[Data supplied Boundary: Start]

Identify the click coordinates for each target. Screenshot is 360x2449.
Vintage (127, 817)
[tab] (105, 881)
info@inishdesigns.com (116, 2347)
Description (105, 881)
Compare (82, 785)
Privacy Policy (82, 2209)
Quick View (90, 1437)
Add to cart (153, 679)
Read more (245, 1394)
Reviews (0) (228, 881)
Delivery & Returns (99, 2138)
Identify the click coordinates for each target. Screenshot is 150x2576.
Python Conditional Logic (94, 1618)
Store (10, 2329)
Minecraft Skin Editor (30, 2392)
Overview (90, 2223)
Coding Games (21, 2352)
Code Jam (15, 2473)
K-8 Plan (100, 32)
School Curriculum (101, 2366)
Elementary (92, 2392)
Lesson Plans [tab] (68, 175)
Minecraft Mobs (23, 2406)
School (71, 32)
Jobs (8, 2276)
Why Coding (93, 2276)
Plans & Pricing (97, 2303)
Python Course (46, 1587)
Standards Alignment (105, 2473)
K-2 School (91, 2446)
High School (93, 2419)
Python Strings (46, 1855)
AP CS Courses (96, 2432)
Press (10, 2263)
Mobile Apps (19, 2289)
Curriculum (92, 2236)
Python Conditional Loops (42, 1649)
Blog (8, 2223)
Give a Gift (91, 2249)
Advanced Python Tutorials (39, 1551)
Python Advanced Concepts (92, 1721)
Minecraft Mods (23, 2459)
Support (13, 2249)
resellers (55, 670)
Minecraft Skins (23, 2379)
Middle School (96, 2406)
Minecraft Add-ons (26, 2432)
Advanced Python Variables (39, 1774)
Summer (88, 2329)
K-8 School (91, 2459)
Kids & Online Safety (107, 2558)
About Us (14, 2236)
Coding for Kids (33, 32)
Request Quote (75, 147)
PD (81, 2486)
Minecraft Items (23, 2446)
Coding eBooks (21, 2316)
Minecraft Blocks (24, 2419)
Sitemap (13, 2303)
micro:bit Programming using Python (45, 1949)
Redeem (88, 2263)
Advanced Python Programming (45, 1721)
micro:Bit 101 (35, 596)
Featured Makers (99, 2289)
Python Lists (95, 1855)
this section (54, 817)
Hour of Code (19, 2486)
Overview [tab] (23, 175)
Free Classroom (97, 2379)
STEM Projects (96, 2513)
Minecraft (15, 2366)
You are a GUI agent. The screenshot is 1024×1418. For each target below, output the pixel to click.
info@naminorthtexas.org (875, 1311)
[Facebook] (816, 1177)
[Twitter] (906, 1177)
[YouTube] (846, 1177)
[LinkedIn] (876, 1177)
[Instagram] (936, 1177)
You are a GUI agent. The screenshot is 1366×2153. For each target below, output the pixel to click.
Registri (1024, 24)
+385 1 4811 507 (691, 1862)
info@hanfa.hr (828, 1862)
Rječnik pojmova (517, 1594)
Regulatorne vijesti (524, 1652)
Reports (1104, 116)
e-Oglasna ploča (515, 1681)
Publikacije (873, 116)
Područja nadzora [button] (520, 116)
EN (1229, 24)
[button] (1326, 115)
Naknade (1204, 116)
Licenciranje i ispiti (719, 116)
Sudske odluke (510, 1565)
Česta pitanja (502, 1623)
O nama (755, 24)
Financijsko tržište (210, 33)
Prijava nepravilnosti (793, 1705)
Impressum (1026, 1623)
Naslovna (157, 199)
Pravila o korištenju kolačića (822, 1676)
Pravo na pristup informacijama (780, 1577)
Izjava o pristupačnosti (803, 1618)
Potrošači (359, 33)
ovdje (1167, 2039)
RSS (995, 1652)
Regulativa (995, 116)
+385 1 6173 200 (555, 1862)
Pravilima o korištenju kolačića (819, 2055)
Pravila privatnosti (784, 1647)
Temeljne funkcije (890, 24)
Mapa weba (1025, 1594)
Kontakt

[Data supplied Boundary: End]

Reproduce only the lines from the line containing "Pravila privatnosti (784, 1647)" to the last line of the material above, both of those lines included.

Result of the task |
Pravila privatnosti (784, 1647)
Temeljne funkcije (890, 24)
Mapa weba (1025, 1594)
Kontakt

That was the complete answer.